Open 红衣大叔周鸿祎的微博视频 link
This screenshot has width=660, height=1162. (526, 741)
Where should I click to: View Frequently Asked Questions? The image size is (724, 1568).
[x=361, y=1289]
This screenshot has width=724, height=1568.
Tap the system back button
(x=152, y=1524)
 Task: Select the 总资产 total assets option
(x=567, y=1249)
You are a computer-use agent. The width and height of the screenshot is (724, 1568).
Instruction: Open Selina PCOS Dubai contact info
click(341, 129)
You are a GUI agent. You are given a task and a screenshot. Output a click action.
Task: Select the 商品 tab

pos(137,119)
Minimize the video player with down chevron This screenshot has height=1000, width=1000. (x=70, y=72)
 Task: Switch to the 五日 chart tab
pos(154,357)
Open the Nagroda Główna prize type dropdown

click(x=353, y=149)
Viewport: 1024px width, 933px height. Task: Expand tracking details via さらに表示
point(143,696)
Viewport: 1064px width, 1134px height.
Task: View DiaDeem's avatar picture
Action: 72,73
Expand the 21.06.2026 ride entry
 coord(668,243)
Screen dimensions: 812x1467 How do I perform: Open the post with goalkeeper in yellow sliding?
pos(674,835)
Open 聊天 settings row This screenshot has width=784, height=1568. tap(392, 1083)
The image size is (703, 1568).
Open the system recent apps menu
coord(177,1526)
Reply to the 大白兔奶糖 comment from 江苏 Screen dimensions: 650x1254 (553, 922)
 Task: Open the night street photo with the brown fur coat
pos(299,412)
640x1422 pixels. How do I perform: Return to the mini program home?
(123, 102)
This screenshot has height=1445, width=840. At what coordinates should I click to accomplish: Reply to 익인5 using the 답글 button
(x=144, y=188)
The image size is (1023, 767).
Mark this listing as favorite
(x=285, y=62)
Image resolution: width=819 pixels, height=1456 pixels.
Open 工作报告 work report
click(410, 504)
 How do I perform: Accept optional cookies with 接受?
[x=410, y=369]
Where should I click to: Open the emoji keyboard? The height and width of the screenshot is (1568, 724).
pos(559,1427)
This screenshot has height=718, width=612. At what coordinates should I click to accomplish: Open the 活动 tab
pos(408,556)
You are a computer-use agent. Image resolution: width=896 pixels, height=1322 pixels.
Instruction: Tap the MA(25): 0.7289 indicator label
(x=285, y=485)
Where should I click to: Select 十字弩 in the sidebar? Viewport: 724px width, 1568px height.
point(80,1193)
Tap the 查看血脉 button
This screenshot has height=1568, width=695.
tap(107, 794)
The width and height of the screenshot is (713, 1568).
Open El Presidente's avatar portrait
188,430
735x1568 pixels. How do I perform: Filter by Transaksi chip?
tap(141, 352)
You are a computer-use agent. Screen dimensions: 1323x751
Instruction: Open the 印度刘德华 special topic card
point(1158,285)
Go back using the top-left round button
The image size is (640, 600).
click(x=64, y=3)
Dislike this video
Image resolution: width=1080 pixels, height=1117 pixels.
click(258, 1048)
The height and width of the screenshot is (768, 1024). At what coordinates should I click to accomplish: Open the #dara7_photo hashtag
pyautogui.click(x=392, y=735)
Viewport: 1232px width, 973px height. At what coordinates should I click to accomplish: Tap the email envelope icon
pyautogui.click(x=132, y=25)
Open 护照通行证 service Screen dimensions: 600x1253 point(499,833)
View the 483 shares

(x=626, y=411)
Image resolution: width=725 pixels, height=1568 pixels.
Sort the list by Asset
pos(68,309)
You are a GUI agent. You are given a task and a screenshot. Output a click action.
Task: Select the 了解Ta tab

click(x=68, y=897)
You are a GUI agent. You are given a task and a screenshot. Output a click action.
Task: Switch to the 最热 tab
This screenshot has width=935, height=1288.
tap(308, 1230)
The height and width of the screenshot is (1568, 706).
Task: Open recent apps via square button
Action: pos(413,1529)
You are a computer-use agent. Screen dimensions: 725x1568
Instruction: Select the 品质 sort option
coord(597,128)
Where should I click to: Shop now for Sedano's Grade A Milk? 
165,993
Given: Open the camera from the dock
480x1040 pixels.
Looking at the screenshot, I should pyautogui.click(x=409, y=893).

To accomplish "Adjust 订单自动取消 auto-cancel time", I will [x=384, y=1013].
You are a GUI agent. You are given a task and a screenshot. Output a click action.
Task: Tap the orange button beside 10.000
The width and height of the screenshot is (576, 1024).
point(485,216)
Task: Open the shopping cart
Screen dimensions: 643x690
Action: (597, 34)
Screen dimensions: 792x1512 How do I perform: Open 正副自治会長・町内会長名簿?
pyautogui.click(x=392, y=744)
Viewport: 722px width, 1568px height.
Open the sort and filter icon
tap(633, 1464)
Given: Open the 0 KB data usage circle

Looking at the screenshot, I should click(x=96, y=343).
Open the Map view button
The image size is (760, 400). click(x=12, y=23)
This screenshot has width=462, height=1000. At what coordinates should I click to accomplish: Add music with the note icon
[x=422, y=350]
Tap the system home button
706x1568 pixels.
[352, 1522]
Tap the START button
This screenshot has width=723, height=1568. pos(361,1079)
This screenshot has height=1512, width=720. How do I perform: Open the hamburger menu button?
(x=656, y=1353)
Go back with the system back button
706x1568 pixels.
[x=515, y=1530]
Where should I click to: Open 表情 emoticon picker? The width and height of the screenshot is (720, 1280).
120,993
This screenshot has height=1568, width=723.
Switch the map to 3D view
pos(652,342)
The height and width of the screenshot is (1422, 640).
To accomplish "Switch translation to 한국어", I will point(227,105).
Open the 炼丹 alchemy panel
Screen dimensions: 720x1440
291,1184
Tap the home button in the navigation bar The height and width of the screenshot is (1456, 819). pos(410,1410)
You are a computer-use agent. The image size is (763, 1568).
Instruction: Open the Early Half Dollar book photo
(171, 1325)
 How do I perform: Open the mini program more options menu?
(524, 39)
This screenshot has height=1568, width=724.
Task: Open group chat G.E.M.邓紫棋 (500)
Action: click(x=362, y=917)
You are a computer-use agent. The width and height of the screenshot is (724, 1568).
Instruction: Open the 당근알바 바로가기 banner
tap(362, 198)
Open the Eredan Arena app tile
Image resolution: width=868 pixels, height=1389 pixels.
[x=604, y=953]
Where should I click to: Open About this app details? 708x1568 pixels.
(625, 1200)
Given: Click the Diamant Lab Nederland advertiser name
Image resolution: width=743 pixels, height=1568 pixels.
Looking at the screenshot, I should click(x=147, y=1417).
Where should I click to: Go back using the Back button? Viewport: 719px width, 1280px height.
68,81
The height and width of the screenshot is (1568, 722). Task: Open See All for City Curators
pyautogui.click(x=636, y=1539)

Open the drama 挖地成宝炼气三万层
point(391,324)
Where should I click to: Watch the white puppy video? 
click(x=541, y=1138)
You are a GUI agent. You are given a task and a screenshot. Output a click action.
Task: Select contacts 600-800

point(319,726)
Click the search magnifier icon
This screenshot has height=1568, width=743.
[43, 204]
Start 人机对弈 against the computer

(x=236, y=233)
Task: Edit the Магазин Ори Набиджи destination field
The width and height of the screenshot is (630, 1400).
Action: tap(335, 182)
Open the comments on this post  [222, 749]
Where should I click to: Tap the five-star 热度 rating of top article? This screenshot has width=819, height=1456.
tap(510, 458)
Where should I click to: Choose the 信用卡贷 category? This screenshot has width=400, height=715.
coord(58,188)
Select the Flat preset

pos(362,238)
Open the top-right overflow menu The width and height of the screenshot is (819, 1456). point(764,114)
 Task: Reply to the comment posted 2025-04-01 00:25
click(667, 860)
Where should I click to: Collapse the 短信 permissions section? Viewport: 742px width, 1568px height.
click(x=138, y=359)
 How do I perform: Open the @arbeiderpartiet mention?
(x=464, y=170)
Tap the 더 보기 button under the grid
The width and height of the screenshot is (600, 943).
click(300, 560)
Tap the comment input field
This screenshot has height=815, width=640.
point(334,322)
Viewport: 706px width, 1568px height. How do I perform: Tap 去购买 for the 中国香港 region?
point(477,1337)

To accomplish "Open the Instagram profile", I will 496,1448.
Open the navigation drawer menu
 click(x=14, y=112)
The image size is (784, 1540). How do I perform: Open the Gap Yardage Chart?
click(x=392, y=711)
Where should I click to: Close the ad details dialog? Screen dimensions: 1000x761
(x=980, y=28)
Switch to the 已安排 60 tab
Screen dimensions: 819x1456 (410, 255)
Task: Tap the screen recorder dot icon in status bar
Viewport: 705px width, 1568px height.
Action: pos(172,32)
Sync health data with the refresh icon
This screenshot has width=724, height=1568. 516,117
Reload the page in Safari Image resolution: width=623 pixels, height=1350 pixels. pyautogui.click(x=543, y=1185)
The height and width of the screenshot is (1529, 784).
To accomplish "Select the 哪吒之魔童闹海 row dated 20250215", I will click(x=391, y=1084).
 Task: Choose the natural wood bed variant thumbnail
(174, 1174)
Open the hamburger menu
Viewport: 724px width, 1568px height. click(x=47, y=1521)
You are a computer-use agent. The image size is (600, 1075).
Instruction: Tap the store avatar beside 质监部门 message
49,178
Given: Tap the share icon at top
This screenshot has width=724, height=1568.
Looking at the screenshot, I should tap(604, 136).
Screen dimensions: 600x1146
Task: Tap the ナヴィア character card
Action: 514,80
++++++++++
▶ _WHAT IS EXPECTED_: Copy out the records above, from the line containing "Viewport: 1024px width, 933px" through the line containing "[x=410, y=369]", both lines included.

▶ _THE COMPLETED TASK_:
Viewport: 1024px width, 933px height. Task: Expand tracking details via さらに表示
point(143,696)
Viewport: 1064px width, 1134px height.
Task: View DiaDeem's avatar picture
Action: 72,73
Expand the 21.06.2026 ride entry
 coord(668,243)
Screen dimensions: 812x1467 How do I perform: Open the post with goalkeeper in yellow sliding?
pos(674,835)
Open 聊天 settings row This screenshot has width=784, height=1568. tap(392, 1083)
The image size is (703, 1568).
Open the system recent apps menu
coord(177,1526)
Reply to the 大白兔奶糖 comment from 江苏 Screen dimensions: 650x1254 (553, 922)
 Task: Open the night street photo with the brown fur coat
pos(299,412)
640x1422 pixels. How do I perform: Return to the mini program home?
(123, 102)
This screenshot has height=1445, width=840. At what coordinates should I click to accomplish: Reply to 익인5 using the 답글 button
(x=144, y=188)
The image size is (1023, 767).
Mark this listing as favorite
(x=285, y=62)
Image resolution: width=819 pixels, height=1456 pixels.
Open 工作报告 work report
click(410, 504)
 How do I perform: Accept optional cookies with 接受?
[x=410, y=369]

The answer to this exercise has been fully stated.